Wednesday, November 09, 2005

New Defense Department Directive on Detainee Interrogations

As the Washington Post reports, the Defense Department has released a new directive to the military on rules governing the interrogation of detainees held in U.S. military custody around the world. According to the Post, the directive has been hotly debated within the administration, especially as Congress is currently considering the McCain bill to codify standards on the treatment of detainees. Here is the key paragraph, from my quick review.

It is DoD policy that:

All captured or detained personnel shall be treated humanely, and all intelligence interrogations, debriefings, or tactical questioning to gain intelligence interrogations, debriefings, or tactical questioning to gain intelligence from captured or detained personnel shall be conducted humanely, in accordance with applicable law and policy. Applicable law and policy may include the law of war, relevant international law, U.S. law, and applicable directives, including DoD Directive 2310.1, “DoD Detainee Program (draft), upon publication (reference(d)), instructions or other issuances. Acts of physical or mental torture are prohibited.

The Directive also prohibits the use of dogs to harass detainees, imposes the same restrictions on foreign government or non-military interrogators and outlines procedures for oversight of these procedures and implementation.

This is a good start, and it is better than previous efforts, but I think it is probably not enough. The devil is in the details. "Applicable law and policy" seems a bit too vague for my taste and the vagueness is not helped by the fact that the directive "may include" relevant international law.
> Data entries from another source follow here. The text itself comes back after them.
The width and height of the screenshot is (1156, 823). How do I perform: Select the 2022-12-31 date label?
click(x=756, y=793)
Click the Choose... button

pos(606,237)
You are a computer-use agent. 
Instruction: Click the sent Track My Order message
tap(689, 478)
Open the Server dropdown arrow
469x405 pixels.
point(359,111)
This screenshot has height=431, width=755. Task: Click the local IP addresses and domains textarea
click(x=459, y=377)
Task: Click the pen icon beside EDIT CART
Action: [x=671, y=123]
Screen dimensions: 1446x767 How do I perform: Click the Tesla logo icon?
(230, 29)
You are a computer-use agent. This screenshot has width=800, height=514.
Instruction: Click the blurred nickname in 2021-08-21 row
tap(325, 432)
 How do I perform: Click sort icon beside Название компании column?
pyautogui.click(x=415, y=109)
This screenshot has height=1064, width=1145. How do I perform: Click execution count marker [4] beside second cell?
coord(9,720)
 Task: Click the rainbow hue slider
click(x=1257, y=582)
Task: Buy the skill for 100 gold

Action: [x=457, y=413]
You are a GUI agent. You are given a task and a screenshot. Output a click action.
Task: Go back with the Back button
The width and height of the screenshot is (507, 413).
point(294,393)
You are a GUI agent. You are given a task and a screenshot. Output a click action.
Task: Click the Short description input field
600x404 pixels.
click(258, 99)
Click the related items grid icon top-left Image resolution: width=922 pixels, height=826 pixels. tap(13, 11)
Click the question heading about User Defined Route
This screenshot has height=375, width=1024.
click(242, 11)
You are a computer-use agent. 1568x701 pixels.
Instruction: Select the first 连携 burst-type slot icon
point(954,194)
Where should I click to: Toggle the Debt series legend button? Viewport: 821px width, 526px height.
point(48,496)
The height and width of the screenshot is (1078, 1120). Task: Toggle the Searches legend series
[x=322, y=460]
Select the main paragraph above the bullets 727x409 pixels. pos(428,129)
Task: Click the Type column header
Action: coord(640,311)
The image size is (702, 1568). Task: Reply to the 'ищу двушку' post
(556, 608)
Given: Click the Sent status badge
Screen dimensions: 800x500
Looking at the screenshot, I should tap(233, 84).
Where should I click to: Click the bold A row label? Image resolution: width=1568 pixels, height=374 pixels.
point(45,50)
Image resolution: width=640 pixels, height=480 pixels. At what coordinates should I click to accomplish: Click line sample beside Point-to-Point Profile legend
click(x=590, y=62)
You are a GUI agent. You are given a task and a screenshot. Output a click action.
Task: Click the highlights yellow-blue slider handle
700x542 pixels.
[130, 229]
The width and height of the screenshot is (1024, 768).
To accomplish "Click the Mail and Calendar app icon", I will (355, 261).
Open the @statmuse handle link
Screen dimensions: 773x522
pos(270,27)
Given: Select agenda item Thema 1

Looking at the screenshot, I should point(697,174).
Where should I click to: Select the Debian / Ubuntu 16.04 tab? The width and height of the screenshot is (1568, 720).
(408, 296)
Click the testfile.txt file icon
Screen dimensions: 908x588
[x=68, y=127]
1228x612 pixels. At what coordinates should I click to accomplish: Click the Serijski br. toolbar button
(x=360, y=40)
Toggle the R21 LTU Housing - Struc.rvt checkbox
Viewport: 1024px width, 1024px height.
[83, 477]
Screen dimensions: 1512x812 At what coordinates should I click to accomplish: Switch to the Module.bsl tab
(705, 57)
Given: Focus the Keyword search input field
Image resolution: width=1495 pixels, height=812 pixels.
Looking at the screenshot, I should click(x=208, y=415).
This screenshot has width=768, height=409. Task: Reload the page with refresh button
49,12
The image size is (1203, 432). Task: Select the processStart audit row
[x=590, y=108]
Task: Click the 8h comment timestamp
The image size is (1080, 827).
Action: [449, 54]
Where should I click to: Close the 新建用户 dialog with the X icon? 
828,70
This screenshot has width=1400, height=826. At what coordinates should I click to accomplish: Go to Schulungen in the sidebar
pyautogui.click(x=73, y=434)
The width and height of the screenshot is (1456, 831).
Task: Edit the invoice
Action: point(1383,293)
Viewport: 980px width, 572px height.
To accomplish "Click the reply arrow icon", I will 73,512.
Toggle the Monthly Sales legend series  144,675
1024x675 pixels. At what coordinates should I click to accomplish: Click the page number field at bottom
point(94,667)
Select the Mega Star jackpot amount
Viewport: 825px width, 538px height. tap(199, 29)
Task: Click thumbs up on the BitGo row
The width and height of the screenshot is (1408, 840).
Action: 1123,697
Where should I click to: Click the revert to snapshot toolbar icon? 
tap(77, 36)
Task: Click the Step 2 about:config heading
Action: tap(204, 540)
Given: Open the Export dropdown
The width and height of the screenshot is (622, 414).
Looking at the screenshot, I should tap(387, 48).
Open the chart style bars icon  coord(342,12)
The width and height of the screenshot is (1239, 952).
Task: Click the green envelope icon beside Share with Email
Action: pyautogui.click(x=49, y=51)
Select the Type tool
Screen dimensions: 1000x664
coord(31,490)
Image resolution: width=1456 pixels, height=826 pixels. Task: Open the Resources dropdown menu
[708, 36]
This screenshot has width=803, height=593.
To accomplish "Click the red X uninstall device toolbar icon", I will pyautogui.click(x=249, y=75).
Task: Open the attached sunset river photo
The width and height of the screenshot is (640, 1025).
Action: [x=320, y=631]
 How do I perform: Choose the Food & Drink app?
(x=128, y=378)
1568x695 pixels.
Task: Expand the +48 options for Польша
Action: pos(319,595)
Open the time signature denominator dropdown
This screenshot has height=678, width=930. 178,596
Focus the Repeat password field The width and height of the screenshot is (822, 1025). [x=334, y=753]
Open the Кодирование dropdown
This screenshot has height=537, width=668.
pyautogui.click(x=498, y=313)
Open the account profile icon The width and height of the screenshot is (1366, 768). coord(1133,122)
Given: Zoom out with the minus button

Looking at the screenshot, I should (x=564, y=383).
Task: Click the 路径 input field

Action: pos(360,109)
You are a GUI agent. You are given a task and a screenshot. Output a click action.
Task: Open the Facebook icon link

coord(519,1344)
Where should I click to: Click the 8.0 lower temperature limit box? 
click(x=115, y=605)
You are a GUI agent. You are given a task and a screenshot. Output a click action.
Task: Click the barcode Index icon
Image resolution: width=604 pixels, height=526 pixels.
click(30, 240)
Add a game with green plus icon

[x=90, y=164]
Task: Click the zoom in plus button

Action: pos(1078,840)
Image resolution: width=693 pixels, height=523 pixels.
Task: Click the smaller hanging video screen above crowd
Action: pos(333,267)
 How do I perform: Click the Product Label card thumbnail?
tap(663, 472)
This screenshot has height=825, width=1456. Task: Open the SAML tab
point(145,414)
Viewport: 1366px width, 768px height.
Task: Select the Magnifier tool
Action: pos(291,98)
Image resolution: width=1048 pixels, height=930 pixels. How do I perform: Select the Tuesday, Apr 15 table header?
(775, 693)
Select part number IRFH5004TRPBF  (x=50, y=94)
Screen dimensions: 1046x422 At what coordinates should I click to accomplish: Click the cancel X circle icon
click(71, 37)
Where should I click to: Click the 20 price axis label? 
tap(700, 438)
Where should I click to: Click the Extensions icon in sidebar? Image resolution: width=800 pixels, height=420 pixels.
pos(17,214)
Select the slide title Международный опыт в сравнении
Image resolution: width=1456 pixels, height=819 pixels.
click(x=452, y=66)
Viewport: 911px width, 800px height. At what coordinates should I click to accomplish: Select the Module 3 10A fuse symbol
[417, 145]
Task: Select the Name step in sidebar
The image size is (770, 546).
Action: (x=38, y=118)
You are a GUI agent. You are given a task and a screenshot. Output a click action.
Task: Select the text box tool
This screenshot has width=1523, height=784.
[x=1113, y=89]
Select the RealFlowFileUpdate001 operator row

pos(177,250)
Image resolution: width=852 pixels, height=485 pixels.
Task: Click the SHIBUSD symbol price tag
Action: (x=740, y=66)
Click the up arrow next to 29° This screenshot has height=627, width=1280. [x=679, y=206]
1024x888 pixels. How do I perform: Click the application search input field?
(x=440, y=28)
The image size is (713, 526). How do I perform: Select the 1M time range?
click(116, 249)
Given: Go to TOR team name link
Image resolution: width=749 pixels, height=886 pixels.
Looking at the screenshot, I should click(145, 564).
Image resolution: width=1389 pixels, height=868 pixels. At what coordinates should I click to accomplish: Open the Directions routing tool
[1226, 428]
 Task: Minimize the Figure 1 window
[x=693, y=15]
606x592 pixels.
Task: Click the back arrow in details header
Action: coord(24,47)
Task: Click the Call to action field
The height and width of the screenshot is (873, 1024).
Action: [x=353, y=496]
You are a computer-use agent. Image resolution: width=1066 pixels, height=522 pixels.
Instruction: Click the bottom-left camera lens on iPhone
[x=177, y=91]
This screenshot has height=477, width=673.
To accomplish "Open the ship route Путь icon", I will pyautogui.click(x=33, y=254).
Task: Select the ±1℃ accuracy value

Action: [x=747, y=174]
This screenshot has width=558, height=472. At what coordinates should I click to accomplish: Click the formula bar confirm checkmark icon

The DoD should (and will in its Directive 2310.1 ) spell out what is permitted and what is not.

Still, I am coming around to the notion that the McCain Amendment is the best way to handle this. Ideally, the McCain Amendment would give a statutory framework and give guidance to the DoD and courts on how to interpret the effects of the Torture Convention and customary international law. The objections raised by opponents of the McCain Amendment are that it would import fuzzy and vague notions of international law, but that is going to happen anyway. It is better for this importation to happen through Congress, which will give some more substantive guidance on what the standards are, then through the executive branch or the federal courts.


Blogger Charles Gittings said...

Well it's nice to see we can agree a little on something Julian, but this isn't any kind of a step in the right direction and "Applicable law and policy" is lot more than vague.

This is pure cosmetics. A real step forward would be to simply go back the the pre-Bush policies and manuals and OBEY the law.

This is just another example of Cheney and Rumsfeld trying to cover up their crimes.